I was thinking 50+50 years, but ok 10+10 years is even better. I mean, if you do it gradually enough, the cost approaches zero, so is it worth "almost zero" to have a standard measurement system across the globe? Maybe?

Nothing stops us from enacting generous legislation mandating the switch to metric by the year 2125 or something. You'd have to have intermediate milestones of course, or everyone would just do nothing and wait until 2124 and then complain endlessly about how the transition is so costly and we can't possibly do it in a year, and so on.

But this is the USA, where we can't seem to do anything that takes longer than a quarter, and our entire country's major priorities change every 4 or 8 years.


So if everyone knows everyone will be whining, you could just as well announce the transition tomorrow and get it over with in a year.

As if Americans don’t find a reason to whine every bloody day.


There UK still used miles per hour for speed limits, and I’ve debated how we may change with my partner.

I think the battle here is now lost - if you want to use km/h a sufficiently advanced modern car will show you the current speed limit and convert from imperial to metric for you. In the ten-to-twenty years a full change would take to complete we’ll proabably have cars which are close to self driving, so who cares what value they use for speed limits?

But for everything else - please do look to the UK as an example. We converted in the 1970s and it’s still a bit messy today, but it’s mostly worked.

Beer at a pub/bar is mostly sold in pints, but to sell in litres is legal. Bottles of beer are often 330 or 500 ml. Wine is sold in millilitres, as are spirits.

Basic milk is in pint sized containers (sizes in litres are shown). ‘Fancy’ milk is often sold directly in litres.

You get the occasional container which is a weird size - like golden syrup is still sold in a 454g (1 lb) container.

Ovens can be dual calibrated, and English language recipes often already will give both metric and imperial units for readers in the UK, AU, NZ, CA, etc.

When cooking - if I find an American recipe with unconverted values I will just use Google (“what’s 6oz in grams?’), etc. In fact a bigger problem for me is that American recipes tend to use volumetric units (e.g. 4 cups of flour) where I’m used to weight (e.g. 500g of sugar).


It's the cost of change, and also the fact that the people you need to convince to switch don't benefit. If you're an adult in the US, you already know the conversions you need to do everyday tasks (e.g. 12 inches to a foot, etc). You also have calculators absolutely everywhere to do the math for you, so it isn't like you benefit from being able to do it in your head more easily. So, if we switched to metric most of the country would have to incur significant costs, and reap no benefits. That's never going to fly.

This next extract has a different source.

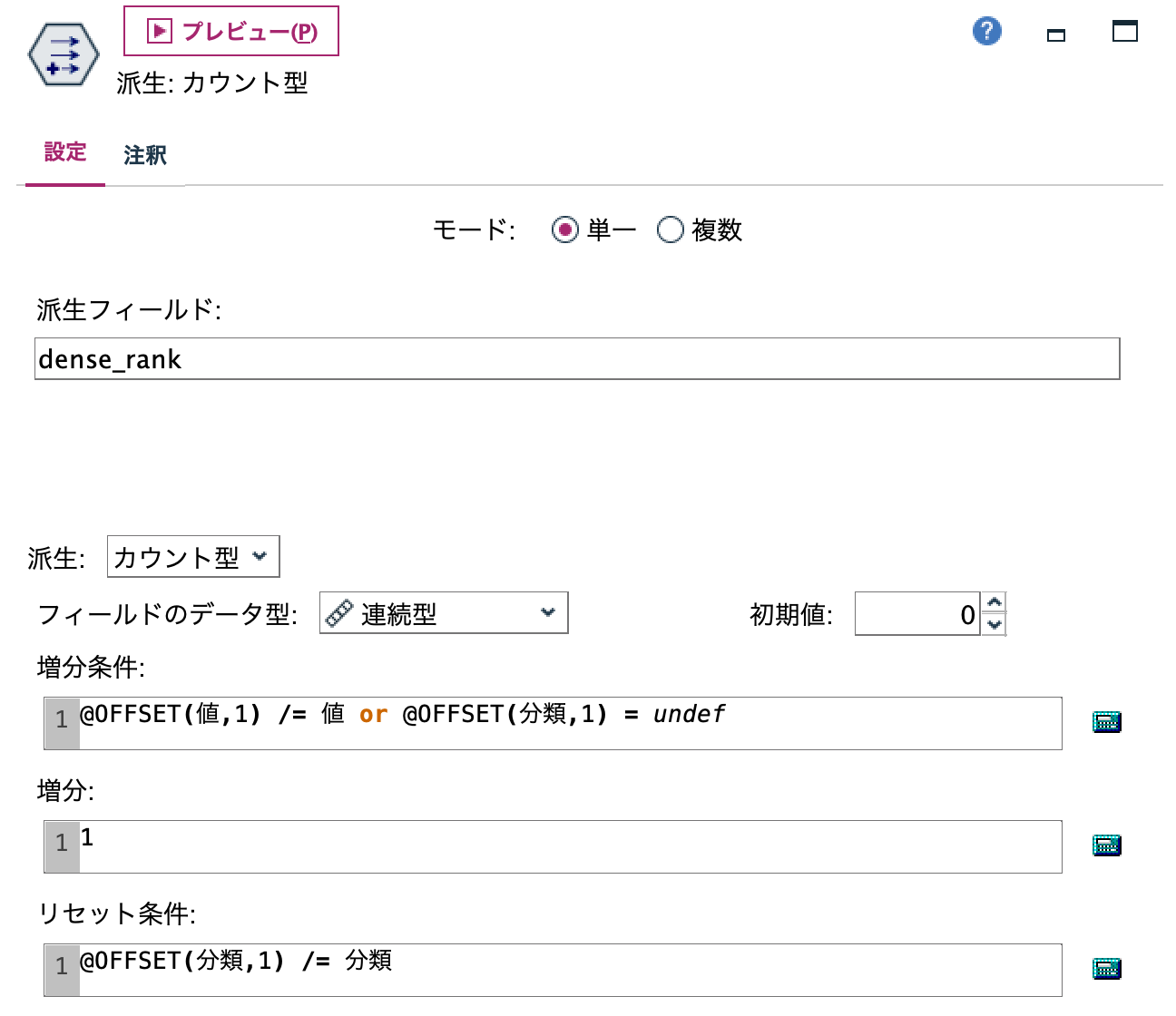This screenshot has width=1176, height=1016.
Task: Click the continuous measurement ruler icon
Action: point(341,613)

>"we can't have the federal government imposing a cost on the citizens / corporations"

same kind of moronic non-argument for why the US gov can't invest in healthcare, or housing, or education; none of these things are "costs" and all of them are very high ROI investments, but Americanoids are incapable of thinking more than one fiscal quarter into the future


Government spending on those items is >$3 trillion per year in the US.